Sessions and rate limits
Sessions are the least surprising part of the exercise, and that's fine — you want quick lookups, clean expiry, and no drama.
export async function saveSession(sessionId: string, userId: string) {
await redis.set(`session:${sessionId}`, userId, {
EX: 60 * 60 * 24,
});
}
Rate limiting is just a counter with a TTL, which is gloriously boring in the best way — one key per user per hour, and the expiry does the cleanup for you.
export async function allowRequest(userId: string) {
const key = `rate:${userId}:${new Date().toISOString().slice(0, 13)}`;
const count = await redis.incr(key);
if (count === 1) {
await redis.expire(key, 3600);
}
return count <= 100;
}
What the exercise actually shows
I went in expecting Redis to feel stretched thin somewhere around the search or ranking use cases, and it didn't — the data structures really do line up with the workload, and RediSearch and Lua scripting are more capable than their "niche feature" reputation suggests.
I'd figured Redis being in-memory meant this whole platform was one power outage away from amnesia. It isn't. Redis can write itself to disk two ways — a periodic snapshot of the whole dataset, and a running log of every write that it can flush to disk as often as after each individual command. Run both together and Redis's own docs go as far as claiming durability "comparable to what PostgreSQL can provide." I'd take that with a grain of salt — but it's still worth knowing the knob exists.

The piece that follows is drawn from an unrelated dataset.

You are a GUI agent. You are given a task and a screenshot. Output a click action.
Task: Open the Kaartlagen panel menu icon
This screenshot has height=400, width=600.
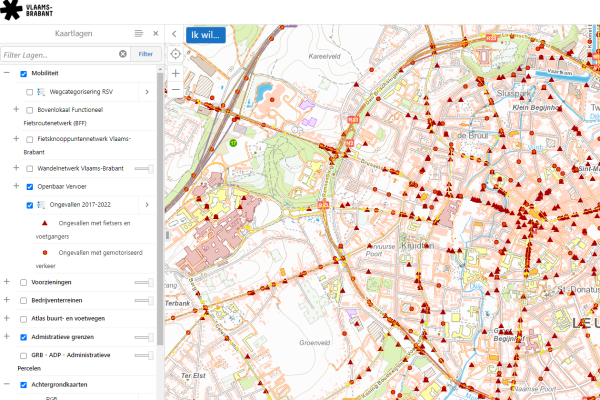click(x=139, y=33)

So the honest gap isn't durability, it's the relational modeling around it. Postgres gives you multi-table transactions that actually roll back on error, foreign key constraints that reject bad writes at the boundary, and a query planner you can point at ad-hoc reporting questions you didn't anticipate when you designed the keys. Redis's MULTI/EXEC queues commands and runs them atomically, but it won't roll back a command that fails partway through, and there's no equivalent of JOIN order_items ON orders.id across arbitrary keys — you get back exactly the access pattern you designed the key for, and nothing else. That's the real trade this exercise surfaces: reach for Redis's less obvious structures — sorted sets, Lua scripts, RediSearch, streams, and yes, AOF — before assuming you need a separate service for ranking, search, or locking. Just don't expect it to replace the kind of ad-hoc relational querying a warehouse or Postgres gives you almost for free.